くらのすけの映画日記

「シネマラムール」の管理人くらのすけの映画鑑賞日記です。 なるべく、見た直後の印象を書き込んでいるのでネタバレがある場合があります。その点ご了解ください。

映画感想「ダンガル きっとつよくなる」

kurawan2018-04-26

ダンガル きっと、つよくなる
実話をもとに二人の娘をレスリングの世界で成功させる父親を描いたスポ根ドラマであるが、映画として実にうまく脚色されているので思い切り感動してしまう。映画づくりというのはこういうのをいうのだと思う。監督はニテーシュ・ティワーリー

最初に、主人公となる父マハヴィルと二人の娘ギータとバビータ以外はフィクションであるとテロップが出る、確かにこの父娘の実話をもとにしているがかなりの脚色がなされているのは見ていればわかる。

かつてインドの全国大会で優勝した父マハヴィルは、国際大会での金メダルを子供に託そうとするが、生まれてくるのは女の子ばかり。ある時、二人の娘ギータとバビータがやたら喧嘩が強いことを知り、二人をレスリング選手にする決意をする。そして、周りの人々の冷たい視線を物ともせず特訓を始める。

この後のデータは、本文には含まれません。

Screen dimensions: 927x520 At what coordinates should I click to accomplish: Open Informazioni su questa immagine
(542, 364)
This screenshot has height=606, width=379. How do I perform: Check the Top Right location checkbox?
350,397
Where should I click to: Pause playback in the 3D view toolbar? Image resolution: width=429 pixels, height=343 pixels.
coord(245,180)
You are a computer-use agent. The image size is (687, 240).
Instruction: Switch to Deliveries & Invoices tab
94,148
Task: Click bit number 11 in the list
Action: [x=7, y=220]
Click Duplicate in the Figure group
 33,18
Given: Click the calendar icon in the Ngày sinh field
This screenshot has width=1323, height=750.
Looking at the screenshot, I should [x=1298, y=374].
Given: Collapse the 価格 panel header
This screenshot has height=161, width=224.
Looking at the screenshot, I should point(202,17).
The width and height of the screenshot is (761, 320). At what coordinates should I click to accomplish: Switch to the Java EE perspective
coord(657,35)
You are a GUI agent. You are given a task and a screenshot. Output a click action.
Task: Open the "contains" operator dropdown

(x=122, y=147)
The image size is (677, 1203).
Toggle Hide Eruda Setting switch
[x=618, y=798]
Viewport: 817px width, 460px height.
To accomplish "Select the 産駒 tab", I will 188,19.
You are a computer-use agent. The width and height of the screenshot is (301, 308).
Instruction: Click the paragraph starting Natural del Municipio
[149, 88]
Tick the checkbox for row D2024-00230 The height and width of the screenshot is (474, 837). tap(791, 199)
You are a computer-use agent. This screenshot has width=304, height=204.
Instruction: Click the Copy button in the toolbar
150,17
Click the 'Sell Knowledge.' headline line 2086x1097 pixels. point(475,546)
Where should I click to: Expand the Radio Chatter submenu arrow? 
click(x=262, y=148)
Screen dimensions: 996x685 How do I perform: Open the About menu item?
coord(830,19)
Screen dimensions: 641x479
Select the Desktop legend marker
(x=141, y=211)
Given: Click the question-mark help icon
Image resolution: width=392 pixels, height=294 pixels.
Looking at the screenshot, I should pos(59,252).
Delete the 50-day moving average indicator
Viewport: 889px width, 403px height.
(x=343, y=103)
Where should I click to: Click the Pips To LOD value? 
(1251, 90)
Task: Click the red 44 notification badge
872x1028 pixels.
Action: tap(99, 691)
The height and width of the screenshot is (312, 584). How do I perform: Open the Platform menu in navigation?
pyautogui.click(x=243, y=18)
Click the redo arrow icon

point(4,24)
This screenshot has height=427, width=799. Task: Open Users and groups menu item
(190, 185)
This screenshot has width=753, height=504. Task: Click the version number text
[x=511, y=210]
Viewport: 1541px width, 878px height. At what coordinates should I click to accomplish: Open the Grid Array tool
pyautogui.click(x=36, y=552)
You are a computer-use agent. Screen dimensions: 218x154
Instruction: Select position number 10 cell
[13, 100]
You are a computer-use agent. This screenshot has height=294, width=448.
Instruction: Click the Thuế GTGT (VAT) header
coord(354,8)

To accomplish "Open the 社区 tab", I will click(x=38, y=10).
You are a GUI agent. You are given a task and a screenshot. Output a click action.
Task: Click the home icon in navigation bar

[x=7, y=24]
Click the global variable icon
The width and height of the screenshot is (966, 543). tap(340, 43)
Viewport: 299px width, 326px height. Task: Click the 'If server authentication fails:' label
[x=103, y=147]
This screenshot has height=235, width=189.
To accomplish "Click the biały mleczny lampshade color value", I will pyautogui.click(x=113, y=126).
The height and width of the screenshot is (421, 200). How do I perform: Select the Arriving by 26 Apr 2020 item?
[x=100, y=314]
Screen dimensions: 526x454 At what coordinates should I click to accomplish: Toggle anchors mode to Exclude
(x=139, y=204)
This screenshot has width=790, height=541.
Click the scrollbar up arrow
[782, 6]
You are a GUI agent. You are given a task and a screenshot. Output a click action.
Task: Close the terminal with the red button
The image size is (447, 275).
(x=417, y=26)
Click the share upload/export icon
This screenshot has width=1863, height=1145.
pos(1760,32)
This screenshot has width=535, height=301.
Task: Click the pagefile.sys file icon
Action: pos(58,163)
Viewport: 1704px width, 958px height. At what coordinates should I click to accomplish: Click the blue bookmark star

インドという階級社会、まだまだこのころ残っていた男尊女卑の思想を背景に、やがて二人の娘は地元で優勝、女子選手として全国を制覇していく。映画は単なるスポ根ドラマにせず、インドが変わりつつあることを表現しながら展開していく。この深さもこの映画の見どころである。

やがて全国大会を制したギータは国際大会に向けて父を離れてトレーニングチームに入る。父と違う指導のもとに変化していくギータは、国際大会で芽が出ず、父の姿をおもいおこす。父もまた娘に指導を再開し、やがて金メダルを取る。

よくある展開で、背景にインドが近代化していく様がさりげなくセリフなどに盛り込まれ低rのが実にうまいし、ラスト、決勝戦を見にきた父親が嫉妬したレスリングコーチの策略で閉じ込められ、娘が勝ったことを国家が聞こえてきて知るという演出は、あざといながらも映画的になっていてうまい。

そしてエンドクレジットにインドで女子のレスリングが盛んになったと締めくくる。

家庭の主婦になることだけ、子供を生むことだけにその存在を認められていた女性が、その権利を勝ち取っていく時代の流れの変化をさりげなく描いていく意味で、この映画が今までの脳天気な作品から少し脱皮した感じがします。もちろん、素直な感動を与えてくれた意味では見てよかったなと思う一本でした。